(Data shown Opens)

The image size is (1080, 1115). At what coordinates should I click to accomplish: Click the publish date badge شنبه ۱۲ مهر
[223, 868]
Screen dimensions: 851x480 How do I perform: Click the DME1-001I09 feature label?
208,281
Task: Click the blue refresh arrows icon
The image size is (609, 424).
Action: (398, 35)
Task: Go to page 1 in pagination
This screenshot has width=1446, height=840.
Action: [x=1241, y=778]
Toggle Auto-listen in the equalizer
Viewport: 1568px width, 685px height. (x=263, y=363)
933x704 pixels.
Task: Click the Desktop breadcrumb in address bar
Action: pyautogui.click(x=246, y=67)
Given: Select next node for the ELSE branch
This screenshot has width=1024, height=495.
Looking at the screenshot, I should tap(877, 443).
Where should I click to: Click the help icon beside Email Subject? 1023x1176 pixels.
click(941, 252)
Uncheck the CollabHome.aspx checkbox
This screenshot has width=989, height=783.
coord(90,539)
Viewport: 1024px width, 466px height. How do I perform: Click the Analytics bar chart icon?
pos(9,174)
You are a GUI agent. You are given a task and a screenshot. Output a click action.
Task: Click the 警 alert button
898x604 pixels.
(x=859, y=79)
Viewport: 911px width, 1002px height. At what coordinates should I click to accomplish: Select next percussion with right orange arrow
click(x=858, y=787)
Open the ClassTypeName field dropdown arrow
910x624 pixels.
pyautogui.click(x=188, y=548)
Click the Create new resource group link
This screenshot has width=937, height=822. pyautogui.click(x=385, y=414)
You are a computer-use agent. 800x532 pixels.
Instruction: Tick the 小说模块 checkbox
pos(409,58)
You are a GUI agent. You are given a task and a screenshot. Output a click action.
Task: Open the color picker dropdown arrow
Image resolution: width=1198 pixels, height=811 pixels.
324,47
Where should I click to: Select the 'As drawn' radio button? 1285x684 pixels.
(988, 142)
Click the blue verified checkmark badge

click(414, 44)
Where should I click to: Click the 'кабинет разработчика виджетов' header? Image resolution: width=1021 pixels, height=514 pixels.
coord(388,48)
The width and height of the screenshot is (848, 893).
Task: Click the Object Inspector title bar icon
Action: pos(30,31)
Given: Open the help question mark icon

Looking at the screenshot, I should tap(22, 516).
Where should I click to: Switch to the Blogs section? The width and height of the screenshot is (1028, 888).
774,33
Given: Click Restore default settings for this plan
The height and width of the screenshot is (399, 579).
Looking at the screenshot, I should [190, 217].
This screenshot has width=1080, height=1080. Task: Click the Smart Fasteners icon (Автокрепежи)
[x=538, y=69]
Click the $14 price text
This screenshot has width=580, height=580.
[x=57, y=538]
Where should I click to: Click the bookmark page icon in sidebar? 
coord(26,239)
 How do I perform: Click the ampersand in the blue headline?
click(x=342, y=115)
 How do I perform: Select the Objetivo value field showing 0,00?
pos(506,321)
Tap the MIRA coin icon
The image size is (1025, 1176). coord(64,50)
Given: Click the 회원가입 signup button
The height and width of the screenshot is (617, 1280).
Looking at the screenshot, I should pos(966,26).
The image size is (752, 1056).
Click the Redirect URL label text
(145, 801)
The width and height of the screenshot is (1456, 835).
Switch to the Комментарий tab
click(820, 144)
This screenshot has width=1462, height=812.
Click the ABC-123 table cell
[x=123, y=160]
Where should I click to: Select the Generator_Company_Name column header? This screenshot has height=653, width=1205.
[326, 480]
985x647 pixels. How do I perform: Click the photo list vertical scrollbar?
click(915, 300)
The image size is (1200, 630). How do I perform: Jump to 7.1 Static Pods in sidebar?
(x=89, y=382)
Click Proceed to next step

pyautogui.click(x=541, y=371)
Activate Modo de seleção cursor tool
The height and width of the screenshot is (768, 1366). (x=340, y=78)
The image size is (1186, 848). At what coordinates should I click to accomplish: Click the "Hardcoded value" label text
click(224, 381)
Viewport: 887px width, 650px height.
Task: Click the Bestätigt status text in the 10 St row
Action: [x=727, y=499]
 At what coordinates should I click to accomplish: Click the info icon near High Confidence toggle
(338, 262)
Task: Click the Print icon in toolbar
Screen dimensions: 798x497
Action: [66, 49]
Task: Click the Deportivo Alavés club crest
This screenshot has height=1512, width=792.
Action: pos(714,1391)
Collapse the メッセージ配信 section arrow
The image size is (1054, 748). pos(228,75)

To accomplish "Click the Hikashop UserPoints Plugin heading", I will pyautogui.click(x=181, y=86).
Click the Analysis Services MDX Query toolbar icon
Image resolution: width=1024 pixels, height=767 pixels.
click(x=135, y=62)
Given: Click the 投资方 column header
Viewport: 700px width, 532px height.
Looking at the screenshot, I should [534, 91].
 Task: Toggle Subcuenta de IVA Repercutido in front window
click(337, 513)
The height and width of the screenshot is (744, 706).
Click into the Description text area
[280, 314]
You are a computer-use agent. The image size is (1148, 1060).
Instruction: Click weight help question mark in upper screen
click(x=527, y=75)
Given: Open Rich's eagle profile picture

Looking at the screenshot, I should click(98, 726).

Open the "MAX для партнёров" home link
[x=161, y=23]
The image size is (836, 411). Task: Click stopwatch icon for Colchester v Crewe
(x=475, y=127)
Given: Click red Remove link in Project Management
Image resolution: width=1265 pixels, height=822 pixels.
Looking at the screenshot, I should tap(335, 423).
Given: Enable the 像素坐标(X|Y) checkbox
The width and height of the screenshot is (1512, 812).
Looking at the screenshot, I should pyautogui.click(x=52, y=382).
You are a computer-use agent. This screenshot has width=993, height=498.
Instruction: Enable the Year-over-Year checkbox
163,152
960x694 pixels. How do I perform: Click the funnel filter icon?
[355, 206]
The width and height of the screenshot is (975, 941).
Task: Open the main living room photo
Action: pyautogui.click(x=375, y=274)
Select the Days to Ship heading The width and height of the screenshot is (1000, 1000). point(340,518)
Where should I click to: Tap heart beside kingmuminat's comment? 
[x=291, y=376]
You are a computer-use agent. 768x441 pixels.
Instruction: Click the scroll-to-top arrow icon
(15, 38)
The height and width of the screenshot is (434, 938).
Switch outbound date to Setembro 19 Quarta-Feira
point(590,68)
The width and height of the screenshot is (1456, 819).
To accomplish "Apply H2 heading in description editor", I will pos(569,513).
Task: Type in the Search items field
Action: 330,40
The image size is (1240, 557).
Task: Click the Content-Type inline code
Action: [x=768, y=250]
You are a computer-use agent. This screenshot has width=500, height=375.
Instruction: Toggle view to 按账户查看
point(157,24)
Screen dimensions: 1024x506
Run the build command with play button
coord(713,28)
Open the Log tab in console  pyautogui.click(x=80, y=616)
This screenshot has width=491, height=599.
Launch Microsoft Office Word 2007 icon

(Data shown Closes)

Repeat every line of the listing without a single difference.

The image size is (1080, 1115). At what coordinates should I click to accomplish: Click the publish date badge شنبه ۱۲ مهر
[223, 868]
Screen dimensions: 851x480 How do I perform: Click the DME1-001I09 feature label?
208,281
Task: Click the blue refresh arrows icon
The image size is (609, 424).
Action: (398, 35)
Task: Go to page 1 in pagination
This screenshot has width=1446, height=840.
Action: [x=1241, y=778]
Toggle Auto-listen in the equalizer
Viewport: 1568px width, 685px height. (x=263, y=363)
933x704 pixels.
Task: Click the Desktop breadcrumb in address bar
Action: pyautogui.click(x=246, y=67)
Given: Select next node for the ELSE branch
This screenshot has width=1024, height=495.
Looking at the screenshot, I should tap(877, 443).
Where should I click to: Click the help icon beside Email Subject? 1023x1176 pixels.
click(941, 252)
Uncheck the CollabHome.aspx checkbox
This screenshot has width=989, height=783.
coord(90,539)
Viewport: 1024px width, 466px height. How do I perform: Click the Analytics bar chart icon?
pos(9,174)
You are a GUI agent. You are given a task and a screenshot. Output a click action.
Task: Click the 警 alert button
898x604 pixels.
(x=859, y=79)
Viewport: 911px width, 1002px height. At what coordinates should I click to accomplish: Select next percussion with right orange arrow
click(x=858, y=787)
Open the ClassTypeName field dropdown arrow
910x624 pixels.
pyautogui.click(x=188, y=548)
Click the Create new resource group link
This screenshot has width=937, height=822. pyautogui.click(x=385, y=414)
You are a computer-use agent. 800x532 pixels.
Instruction: Tick the 小说模块 checkbox
pos(409,58)
You are a GUI agent. You are given a task and a screenshot. Output a click action.
Task: Open the color picker dropdown arrow
Image resolution: width=1198 pixels, height=811 pixels.
324,47
Where should I click to: Select the 'As drawn' radio button? 1285x684 pixels.
(988, 142)
Click the blue verified checkmark badge

click(414, 44)
Where should I click to: Click the 'кабинет разработчика виджетов' header? Image resolution: width=1021 pixels, height=514 pixels.
coord(388,48)
The width and height of the screenshot is (848, 893).
Task: Click the Object Inspector title bar icon
Action: pos(30,31)
Given: Open the help question mark icon

Looking at the screenshot, I should tap(22, 516).
Where should I click to: Switch to the Blogs section? The width and height of the screenshot is (1028, 888).
774,33
Given: Click Restore default settings for this plan
The height and width of the screenshot is (399, 579).
Looking at the screenshot, I should [190, 217].
This screenshot has width=1080, height=1080. Task: Click the Smart Fasteners icon (Автокрепежи)
[x=538, y=69]
Click the $14 price text
This screenshot has width=580, height=580.
[x=57, y=538]
Where should I click to: Click the bookmark page icon in sidebar? 
coord(26,239)
 How do I perform: Click the ampersand in the blue headline?
click(x=342, y=115)
 How do I perform: Select the Objetivo value field showing 0,00?
pos(506,321)
Tap the MIRA coin icon
The image size is (1025, 1176). coord(64,50)
Given: Click the 회원가입 signup button
The height and width of the screenshot is (617, 1280).
Looking at the screenshot, I should pos(966,26).
The image size is (752, 1056).
Click the Redirect URL label text
(145, 801)
The width and height of the screenshot is (1456, 835).
Switch to the Комментарий tab
click(820, 144)
This screenshot has width=1462, height=812.
Click the ABC-123 table cell
[x=123, y=160]
Where should I click to: Select the Generator_Company_Name column header? This screenshot has height=653, width=1205.
[326, 480]
985x647 pixels. How do I perform: Click the photo list vertical scrollbar?
click(915, 300)
The image size is (1200, 630). How do I perform: Jump to 7.1 Static Pods in sidebar?
(x=89, y=382)
Click Proceed to next step

pyautogui.click(x=541, y=371)
Activate Modo de seleção cursor tool
The height and width of the screenshot is (768, 1366). (x=340, y=78)
The image size is (1186, 848). At what coordinates should I click to accomplish: Click the "Hardcoded value" label text
click(224, 381)
Viewport: 887px width, 650px height.
Task: Click the Bestätigt status text in the 10 St row
Action: [x=727, y=499]
 At what coordinates should I click to accomplish: Click the info icon near High Confidence toggle
(338, 262)
Task: Click the Print icon in toolbar
Screen dimensions: 798x497
Action: [66, 49]
Task: Click the Deportivo Alavés club crest
This screenshot has height=1512, width=792.
Action: pos(714,1391)
Collapse the メッセージ配信 section arrow
The image size is (1054, 748). pos(228,75)

To accomplish "Click the Hikashop UserPoints Plugin heading", I will pyautogui.click(x=181, y=86).
Click the Analysis Services MDX Query toolbar icon
Image resolution: width=1024 pixels, height=767 pixels.
click(x=135, y=62)
Given: Click the 投资方 column header
Viewport: 700px width, 532px height.
Looking at the screenshot, I should [534, 91].
 Task: Toggle Subcuenta de IVA Repercutido in front window
click(337, 513)
The height and width of the screenshot is (744, 706).
Click into the Description text area
[280, 314]
You are a computer-use agent. The image size is (1148, 1060).
Instruction: Click weight help question mark in upper screen
click(x=527, y=75)
Given: Open Rich's eagle profile picture

Looking at the screenshot, I should click(98, 726).

Open the "MAX для партнёров" home link
[x=161, y=23]
The image size is (836, 411). Task: Click stopwatch icon for Colchester v Crewe
(x=475, y=127)
Given: Click red Remove link in Project Management
Image resolution: width=1265 pixels, height=822 pixels.
Looking at the screenshot, I should tap(335, 423).
Given: Enable the 像素坐标(X|Y) checkbox
The width and height of the screenshot is (1512, 812).
Looking at the screenshot, I should pyautogui.click(x=52, y=382).
You are a computer-use agent. This screenshot has width=993, height=498.
Instruction: Enable the Year-over-Year checkbox
163,152
960x694 pixels. How do I perform: Click the funnel filter icon?
[355, 206]
The width and height of the screenshot is (975, 941).
Task: Open the main living room photo
Action: pyautogui.click(x=375, y=274)
Select the Days to Ship heading The width and height of the screenshot is (1000, 1000). point(340,518)
Where should I click to: Tap heart beside kingmuminat's comment? 
[x=291, y=376]
You are a computer-use agent. 768x441 pixels.
Instruction: Click the scroll-to-top arrow icon
(15, 38)
The height and width of the screenshot is (434, 938).
Switch outbound date to Setembro 19 Quarta-Feira
point(590,68)
The width and height of the screenshot is (1456, 819).
To accomplish "Apply H2 heading in description editor", I will pos(569,513).
Task: Type in the Search items field
Action: 330,40
The image size is (1240, 557).
Task: Click the Content-Type inline code
Action: [x=768, y=250]
You are a computer-use agent. This screenshot has width=500, height=375.
Instruction: Toggle view to 按账户查看
point(157,24)
Screen dimensions: 1024x506
Run the build command with play button
coord(713,28)
Open the Log tab in console  pyautogui.click(x=80, y=616)
This screenshot has width=491, height=599.
Launch Microsoft Office Word 2007 icon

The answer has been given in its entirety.